Items from a dataset =
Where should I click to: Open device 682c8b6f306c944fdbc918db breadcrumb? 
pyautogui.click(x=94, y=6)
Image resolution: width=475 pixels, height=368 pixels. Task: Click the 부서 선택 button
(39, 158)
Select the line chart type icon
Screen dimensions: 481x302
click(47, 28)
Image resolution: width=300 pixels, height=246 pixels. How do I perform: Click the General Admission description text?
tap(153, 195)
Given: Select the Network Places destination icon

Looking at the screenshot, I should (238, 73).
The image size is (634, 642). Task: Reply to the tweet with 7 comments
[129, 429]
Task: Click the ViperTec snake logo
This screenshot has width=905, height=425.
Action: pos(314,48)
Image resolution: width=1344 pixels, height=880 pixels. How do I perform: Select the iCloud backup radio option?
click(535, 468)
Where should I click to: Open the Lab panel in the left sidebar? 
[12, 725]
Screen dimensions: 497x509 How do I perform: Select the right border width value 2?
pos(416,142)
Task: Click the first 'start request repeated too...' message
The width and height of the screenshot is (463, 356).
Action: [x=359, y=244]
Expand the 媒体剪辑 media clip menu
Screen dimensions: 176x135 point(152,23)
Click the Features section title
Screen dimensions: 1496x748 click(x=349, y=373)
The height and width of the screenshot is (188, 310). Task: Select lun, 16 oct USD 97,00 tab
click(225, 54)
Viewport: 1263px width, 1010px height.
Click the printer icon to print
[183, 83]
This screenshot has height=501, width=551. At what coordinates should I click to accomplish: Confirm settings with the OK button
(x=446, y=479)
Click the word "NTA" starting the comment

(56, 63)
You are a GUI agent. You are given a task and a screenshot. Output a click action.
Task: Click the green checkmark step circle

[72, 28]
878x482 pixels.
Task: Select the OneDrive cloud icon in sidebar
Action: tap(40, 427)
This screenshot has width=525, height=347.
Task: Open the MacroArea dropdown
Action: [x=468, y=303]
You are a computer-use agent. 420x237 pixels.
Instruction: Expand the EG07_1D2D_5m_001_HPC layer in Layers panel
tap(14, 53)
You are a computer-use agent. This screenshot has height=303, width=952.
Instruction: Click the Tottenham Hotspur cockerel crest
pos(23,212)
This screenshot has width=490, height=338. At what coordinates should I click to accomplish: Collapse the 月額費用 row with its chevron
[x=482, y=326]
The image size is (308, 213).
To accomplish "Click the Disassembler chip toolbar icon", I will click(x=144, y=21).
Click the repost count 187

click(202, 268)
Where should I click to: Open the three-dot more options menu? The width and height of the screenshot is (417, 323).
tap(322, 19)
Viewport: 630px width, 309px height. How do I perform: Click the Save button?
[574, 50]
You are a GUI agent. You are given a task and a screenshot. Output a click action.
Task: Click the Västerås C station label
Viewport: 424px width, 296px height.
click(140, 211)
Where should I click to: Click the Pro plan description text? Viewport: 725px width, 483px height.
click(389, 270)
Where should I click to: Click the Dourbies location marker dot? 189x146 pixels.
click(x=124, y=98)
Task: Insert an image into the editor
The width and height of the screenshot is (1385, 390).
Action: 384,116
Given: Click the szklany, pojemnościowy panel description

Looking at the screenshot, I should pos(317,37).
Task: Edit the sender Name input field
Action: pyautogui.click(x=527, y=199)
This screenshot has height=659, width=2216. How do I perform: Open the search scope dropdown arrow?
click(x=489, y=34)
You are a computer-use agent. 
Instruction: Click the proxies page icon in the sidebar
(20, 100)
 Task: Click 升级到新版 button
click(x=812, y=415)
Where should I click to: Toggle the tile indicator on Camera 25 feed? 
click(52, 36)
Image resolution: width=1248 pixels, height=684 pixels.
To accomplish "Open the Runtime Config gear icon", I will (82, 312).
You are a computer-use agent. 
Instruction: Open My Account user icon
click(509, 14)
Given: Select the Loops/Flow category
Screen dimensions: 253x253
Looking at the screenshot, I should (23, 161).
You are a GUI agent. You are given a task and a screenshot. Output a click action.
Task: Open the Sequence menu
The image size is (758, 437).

Work order = In the entries above, some lines hold the string "computer". Copy each of them.

Task answer =
You are a computer-use agent. 420x237 pixels.
You are a computer-use agent. This screenshot has height=303, width=952.
You are a computer-use agent. 
You are a computer-use agent. 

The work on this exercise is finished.